What I can tell you is that you'll find work in the Garderoute but don't expect the money to be amazing. You can however expect the quality of life to the best you'll ever experience and I'm close to trading in the fancy car and house with a white picket fence for a life in the mountains. It's bloody amazing out there.

The best bet for employment is Cape Town, it's close enough to Knysna/George that you could easily drive it, and the drive itself is gorgeous with many routes to choose from. I'm sure a whole rafter of forum creepers will jump in very soon and give you all the crime stats you'd ever need on Cape Town, I'm sure they're all very accurate and scary - I'd suggest you head out and see for yourself, you'll find it's actually rather amazing.

A mate of mine headed back to Knysna in November last year. After lying on the Leasure Island beach for a month and a half he finally picked up the phone to find a job in Cape Town, took him two weeks and he's set up and loving it. Sends me MMS's of the beach and the mountain all the time. Cape Town is buzzing, there's a lot going on (over and above the world cup) and the latest technology publications all talk about Cape Town as the new "Silicon Valley" - there are many international businesses setting themselves up over there in more than just a BPO capacity.
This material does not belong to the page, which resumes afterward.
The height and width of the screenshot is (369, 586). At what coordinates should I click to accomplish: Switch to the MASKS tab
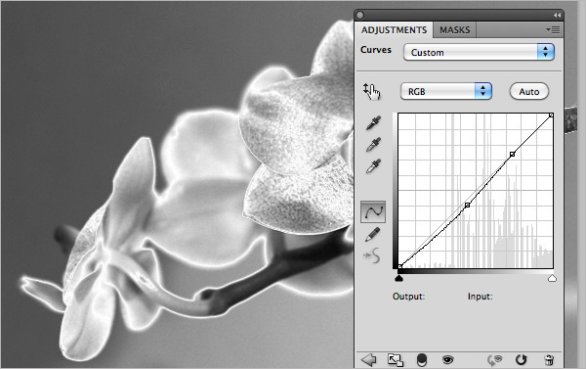454,30
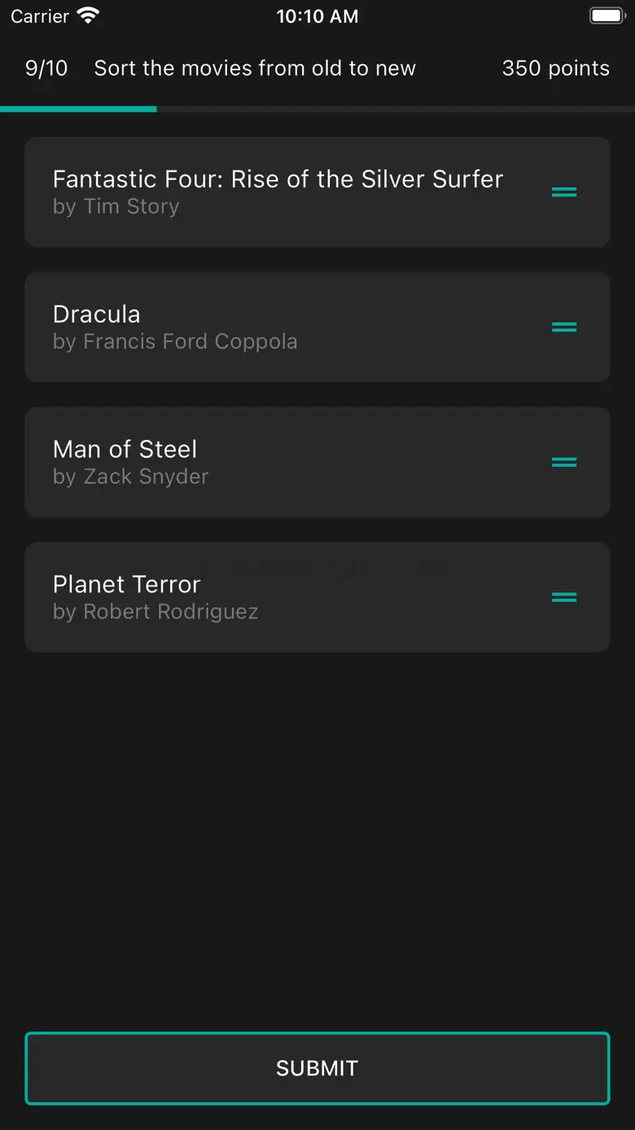Choose the Planet Terror title

(126, 584)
I'm actually involved in something like this right now.

Anyone who tells you that AA/BE will stop you from find work has either had (or knos people who've had) a run of bad luck or doesn't live in the country. All my mates in JHB and CT have no problem finding work.

Anyway, make up your own mind by going out there and seeing it for yourself. If you want any more information PM me, I can talk about SA for hours.


----------



## vegasboy (Apr 28, 2010)

*Knysna? Safe? Are you on drugs?*



Unseer said:


> That's great news! Knysna is my home town, spent my formative years in the area and it's paradise. I'm taking my wife and kids back home (we'll settle in Cape Town for a few years before heading to Knysna) in the next few months and can't wait to get back.
> 
> I'm afraid I can't offer any advice on the visa situation, I'm sure it's pretty linear and I'd just cheat and call the SA embassy in London.
> 
> ...


"A Plettenberg Bay guest house owner has accused a Kynsna policeman of raping her while his colleague allegedly held her down.

The 32-year-old woman told the police she had gone to a Kynsna restaurant with friends and left after a quarrel in the early hours of Sunday." Read the full article here: crimeaware.co.za/crime/513]Rape or sexual assault Knysna, South Africa - 07/02/2010 at 01:00 am - CrimeAware[/url]


----------



## Unseer (Jul 8, 2008)

vegasboy said:


> "A Plettenberg Bay guest house owner has accused a Kynsna policeman of raping her while his colleague allegedly held her down.
> 
> The 32-year-old woman told the police she had gone to a Kynsna restaurant with friends and left after a quarrel in the early hours of Sunday." Read the full article here: crimeaware.co.za/crime/513]Rape or sexual assault Knysna, South Africa - 07/02/2010 at 01:00 am - CrimeAware[/url]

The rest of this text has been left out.